> _SELECTED PASSAGE_:
An invariant serine in the C terminus of AtRopGEF12 is involved in the C-terminal inhibition of GEF activity in vivo. (A) Alignment of the C termini of the LeKPP clade RopGEFs. Three conserved phosphorylatable residues are highlighted with asterisks. Except for the Oryza sativa and Arabidopsis thaliana protein sequences, which were retrieved from TIGR (http://compbio.dfci.harvard.edu/tgi/tgipage.html), the C-terminal amino acid sequences of the five pollen-specific/enriched RopGEFs were used as queries for TBLASTN searches against the Expressed Sequence Tag (EST) database of National Center for Biotechnology Information (NCBI). Sequences can be found in GenBank under accession numbers AY730762 for LeKPP, CA819952 for Glycine max, BP031215 Lotus japonicus, EC937783 Vitis vinifera, DY535214 and DV533020 for Zea mays a and b, CO118031 for Gossypium raimondii, AU306277 for Zinnia elegans, CO052434 for Malus x domestica, CK757573 for Welwitschia mirabilis, BY858440 for Hordeum vulgare and CA294497 for Saccharum officinarum. Retrieved sequences were translated and aligned using Vector NTI (Invitrogen). (B) Pollen tube morphology and (C) average width upon overexpression of point-mutated AtRopGEF12. (Inset) S510D overexpression at 2 h. Asterisks indicate a significant difference from the yGFP control at the same data point (P < 0.05; t test). Double asterisks indicate a significant difference of S510D from other point-mutations (P < 0.05; t test). n ≈ 20–30 tubes. Error bars indicate standard deviation (SD). (Scale bars, 20 μm.)

To test whether the C-terminal conserved phosphorylatable residues were critical for C-terminal inhibition in vivo, we generated full-length AtRopGEF12 with point mutations at the three conserved phosphorylatable residues, T458, S500, and S510 (numbered as in AtRopGEF12), to either a phosphor-mimicking aspartic acid (D) or a nonphosphorylatable alanine (A) using site-directed mutagenesis. Fluorescent protein fusions of these proteins were transiently expressed in tobacco pollen.

> _GIVEN DATA_:
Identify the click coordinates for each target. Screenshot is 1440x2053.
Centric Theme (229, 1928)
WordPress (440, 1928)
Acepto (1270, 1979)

> _LIST OF TASKS_:
- A) Please repeat, word for word, the part of the AtRopGEF12 passage that opens with the words containing "To test whether" and closes with "in tobacco pollen.".
- B) According to the AtRopGEF12 passage, which software was used to translate and align the retrieved sequences?

> _ANSWERS IN ORDER_:
- A)
To test whether the C-terminal conserved phosphorylatable residues were critical for C-terminal inhibition in vivo, we generated full-length AtRopGEF12 with point mutations at the three conserved phosphorylatable residues, T458, S500, and S510 (numbered as in AtRopGEF12), to either a phosphor-mimicking aspartic acid (D) or a nonphosphorylatable alanine (A) using site-directed mutagenesis. Fluorescent protein fusions of these proteins were transiently expressed in tobacco pollen.

- B) Vector NTI (Invitrogen).